Collected data entries

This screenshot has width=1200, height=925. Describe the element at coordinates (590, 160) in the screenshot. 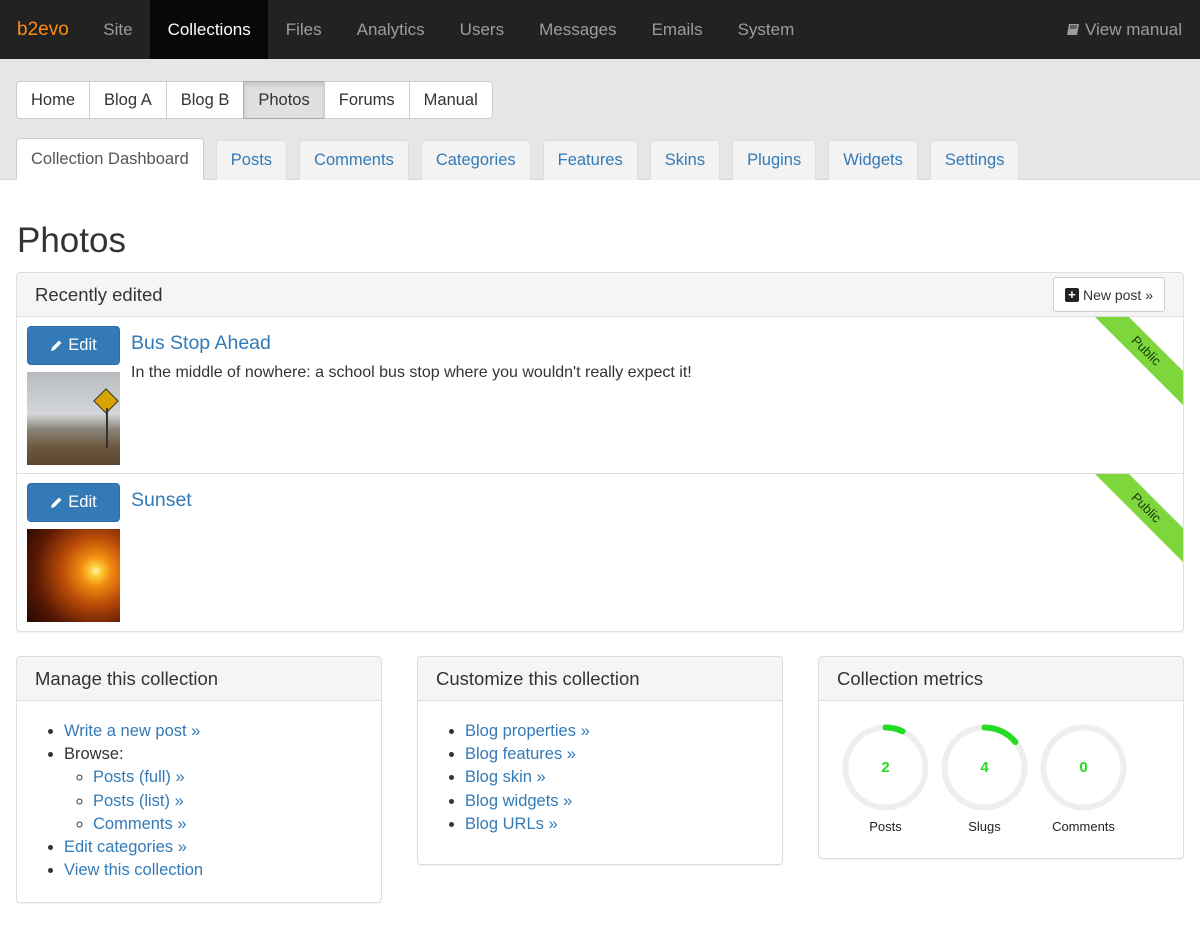

I see `tab-features: Features` at that location.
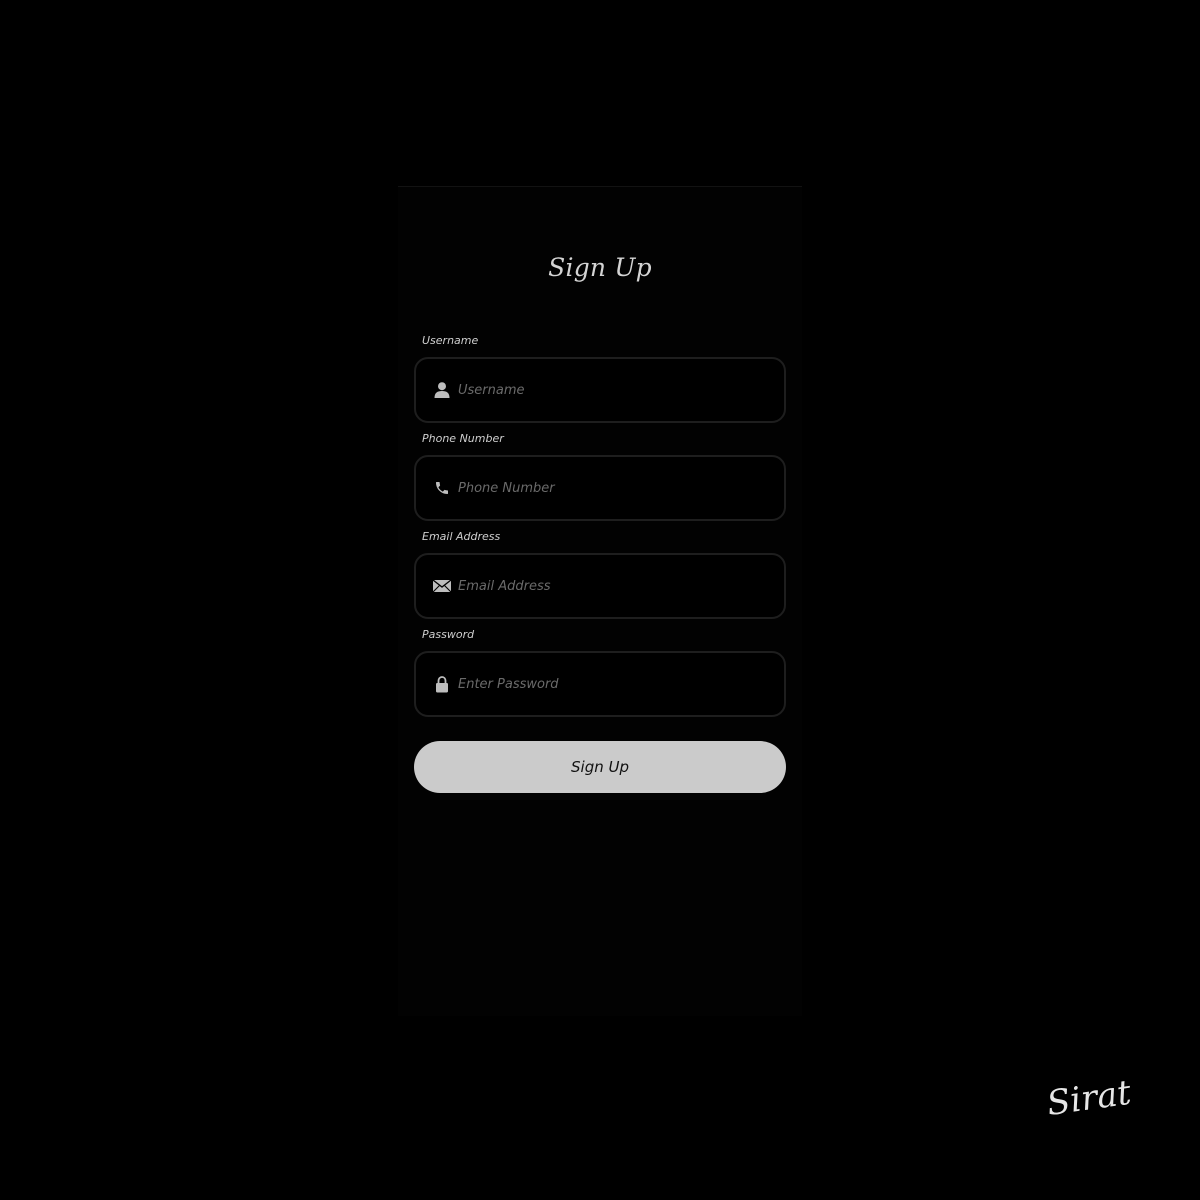 The width and height of the screenshot is (1200, 1200). What do you see at coordinates (462, 536) in the screenshot?
I see `email-label: Email Address` at bounding box center [462, 536].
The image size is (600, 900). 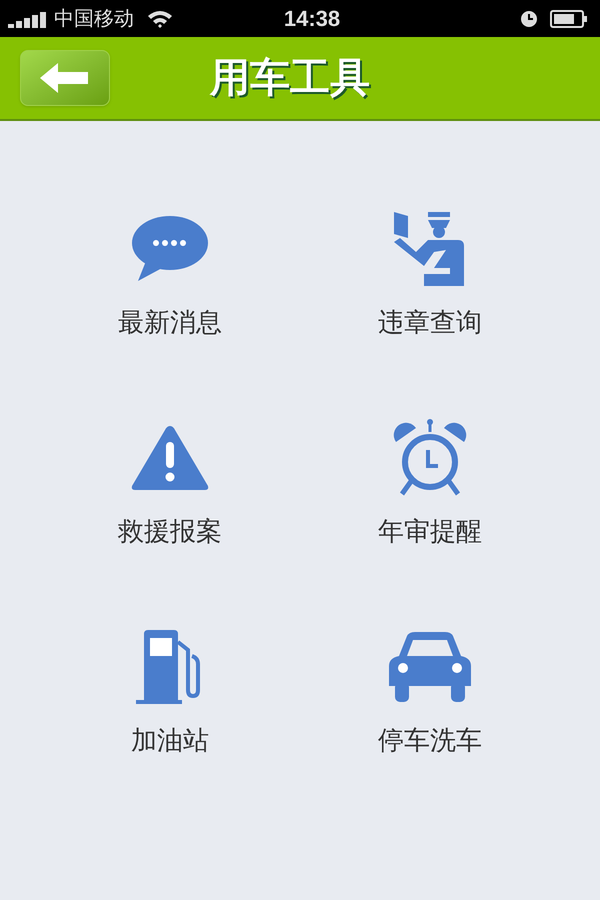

• _ACTIVITY_
Pull every line of the listing out word for word, leaving the pictures out of your answer.

• _RESPONSE TO THE TASK_
This screenshot has width=1200, height=925. Describe the element at coordinates (590, 160) in the screenshot. 

I see `tab-features: Features` at that location.
 The width and height of the screenshot is (1200, 1200). What do you see at coordinates (462, 536) in the screenshot?
I see `email-label: Email Address` at bounding box center [462, 536].
The image size is (600, 900). 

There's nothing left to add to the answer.